Baby Cart 6 : Le Paradis blanc de l'enfer

(Kozure ôkami: Jigoku e ikuzo! Daigorô)

L'histoire

Yagyu Retsudo joue son va tout et envoi aux trousses d’Itto son dernier enfant qu’Itto n’ait pas défait, la redoutable Kaori. Mais l’experte en couteau fait long feu devant l’invincible loup solitaire. Retsudo, à bout, va alors aller chercher au fond de la forêt son fils bâtard, le maléfique Hyoei, qu’il a abandonné à l’âge de 5 ans. Ce dernier refuse de tuer Itto pour le compte des Yagyu, mais veut accomplir cette tâche afin que son clan d’adoption, les Tsujiguma, prennent la place des Yagyu dans la hiérarchie shogunal. Adepte de magie noir, il lance aux trousses d’Itto trois terribles guerriers qu’il ramène du territoire des morts…

Analyse et critique

Cet ultime épisode prend la forme d’une rupture. Misumi après avoir réalisé le précédent épisode, ne mettra en scène qu’un dernier film avant de s’éteindre. Kazuo Koike, apparemment déçu du fait que les films ne se concentrent pas assez sur les relations entre Itto et son fils, n’en écrit pas le scénario (il reprendra son personnage entre 1983 et 1993, avec sept nouveaux films, espérant traiter de ce thème). Enfin, la musique n’est plus signée Hideaki Sakurai. Malgré ces absences de poids, le film demeure dans la droite lignée de la saga, le scénariste Tsutomu Nakamura (qui signera par ailleurs le dernier Zatoichi de l’ère Katsu) avait déjà travaillé sur le précédent opus, Chishi Makiura dirige toujours la photographie et Toshio Taniguchi est une fois de plus au montage. Makiura, Taniguchi et Akira Naito (directeur artistique sur les deux premiers épisodes et qui tient ici le poste de production designer) formaient la "Misumi-gumi", la bande à Misumi, un groupe de technicien fidèles au réalisateur, véritable prolongement de sa pensée créatrice. Leur présence assure ainsi à cet épisode de la saga sa cohésion avec le reste de l’œuvre.
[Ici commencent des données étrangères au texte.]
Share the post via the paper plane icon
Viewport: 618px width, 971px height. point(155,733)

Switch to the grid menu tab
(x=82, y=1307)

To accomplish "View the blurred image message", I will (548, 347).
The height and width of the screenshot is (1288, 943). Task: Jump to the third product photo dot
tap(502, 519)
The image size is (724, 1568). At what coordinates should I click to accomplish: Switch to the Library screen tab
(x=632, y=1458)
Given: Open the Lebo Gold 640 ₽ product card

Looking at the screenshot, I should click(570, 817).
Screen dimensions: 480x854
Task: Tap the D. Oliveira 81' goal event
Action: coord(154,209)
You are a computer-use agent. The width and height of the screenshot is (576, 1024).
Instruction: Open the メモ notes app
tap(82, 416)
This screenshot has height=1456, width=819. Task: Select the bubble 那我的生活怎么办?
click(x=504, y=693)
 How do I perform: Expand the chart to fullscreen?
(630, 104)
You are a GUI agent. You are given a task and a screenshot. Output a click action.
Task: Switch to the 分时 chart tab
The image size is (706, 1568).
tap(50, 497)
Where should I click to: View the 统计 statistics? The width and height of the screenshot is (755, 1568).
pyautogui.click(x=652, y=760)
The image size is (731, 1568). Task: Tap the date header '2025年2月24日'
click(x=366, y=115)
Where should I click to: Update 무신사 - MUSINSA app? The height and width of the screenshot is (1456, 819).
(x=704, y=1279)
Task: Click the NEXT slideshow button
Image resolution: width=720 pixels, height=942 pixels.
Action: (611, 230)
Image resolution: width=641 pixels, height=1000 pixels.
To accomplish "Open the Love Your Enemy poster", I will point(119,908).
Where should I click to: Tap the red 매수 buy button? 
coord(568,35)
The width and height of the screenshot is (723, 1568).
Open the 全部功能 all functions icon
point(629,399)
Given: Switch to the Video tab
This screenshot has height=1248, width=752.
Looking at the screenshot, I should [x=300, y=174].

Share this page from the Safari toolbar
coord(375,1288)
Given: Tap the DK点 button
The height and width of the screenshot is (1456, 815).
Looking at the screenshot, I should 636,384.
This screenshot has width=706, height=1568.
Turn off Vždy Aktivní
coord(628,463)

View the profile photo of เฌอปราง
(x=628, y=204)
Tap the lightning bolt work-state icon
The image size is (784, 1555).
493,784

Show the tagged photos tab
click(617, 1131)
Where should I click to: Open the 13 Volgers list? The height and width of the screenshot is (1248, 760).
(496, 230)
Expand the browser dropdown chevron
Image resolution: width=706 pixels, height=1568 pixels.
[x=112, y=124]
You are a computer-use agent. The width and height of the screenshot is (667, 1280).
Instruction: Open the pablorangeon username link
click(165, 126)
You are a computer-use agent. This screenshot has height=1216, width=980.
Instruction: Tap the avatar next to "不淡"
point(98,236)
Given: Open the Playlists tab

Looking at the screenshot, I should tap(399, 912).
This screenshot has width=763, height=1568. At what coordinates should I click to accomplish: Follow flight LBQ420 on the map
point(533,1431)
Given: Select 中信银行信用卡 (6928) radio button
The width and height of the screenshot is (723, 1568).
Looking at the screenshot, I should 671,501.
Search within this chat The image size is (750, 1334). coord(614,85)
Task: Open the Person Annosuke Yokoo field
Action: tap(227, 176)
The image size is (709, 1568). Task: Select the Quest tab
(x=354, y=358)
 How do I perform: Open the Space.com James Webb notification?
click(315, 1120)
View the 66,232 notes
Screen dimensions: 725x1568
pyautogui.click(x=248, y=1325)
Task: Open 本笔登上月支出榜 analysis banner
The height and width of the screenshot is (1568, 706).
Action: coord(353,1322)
Ce sixième épisode est une apothéose dramatique et délirante aux aventures d’Itto et de son fils. Le récit se recentre sur le face à face entre le loup solitaire et Yagyu Retsudo. Il n’y a pas d’histoire secondaire, juste ce dantesque face à face tant attendu.

Le réalisateur Yoshiyuki Kuroda s’est illustré à la Daiei en tant que directeur du département des effets spéciaux, domaine dont il devint une figure de proue au Japon. Suite à cette expérience il réalise de nombreux films fantastiques, son plus célèbre demeurant Ghosts of Parade. Est-ce l’influence du réalisateur ? toujours est-il qu’un surnaturel baroque envahit Le paradis blanc de l’enfer, film qui se gorge d’imageries fantastiques inédites dans la saga. C’était peut-être le dernier genre populaire, avec les séries d’espionnage, avec lequel Baby Cart n’avait pas encore flirté. Et le final est justement une grande reproduction d’une des plus célèbre séquence de James Bond, une monstrueuse course poursuite dans la neige, où les combattants chaussent des skis, multiplient les mitraillage et les explosions, dans la plus pure lignée du héros de Ian Fleming qui triomphe alors sur les écrans. La musique est plus pop que jamais, semblant directement sortir des films de blaxploitation avec ses accents soul et funky. Cette partition étonnante épouse une mise en scène qui se concentre plus sur le rythme et l’énergie que sur une vision esthétique du parcours d’Itto. Si Kuroda n’atteint que par intermittence la beauté des précédents opus, il offre à la saga une conclusion en forme d’apothéose ludique. Finies donc les recherches visuelles, les expérimentations, la narration éclatée, et place au plaisir immédiat et à la jouissance d’un spectacle qui doit tout à la culture populaire. La saga Baby Cart arrive au bout de son parcours et la transition entre le chambara classique et le chambara-manga est consommé.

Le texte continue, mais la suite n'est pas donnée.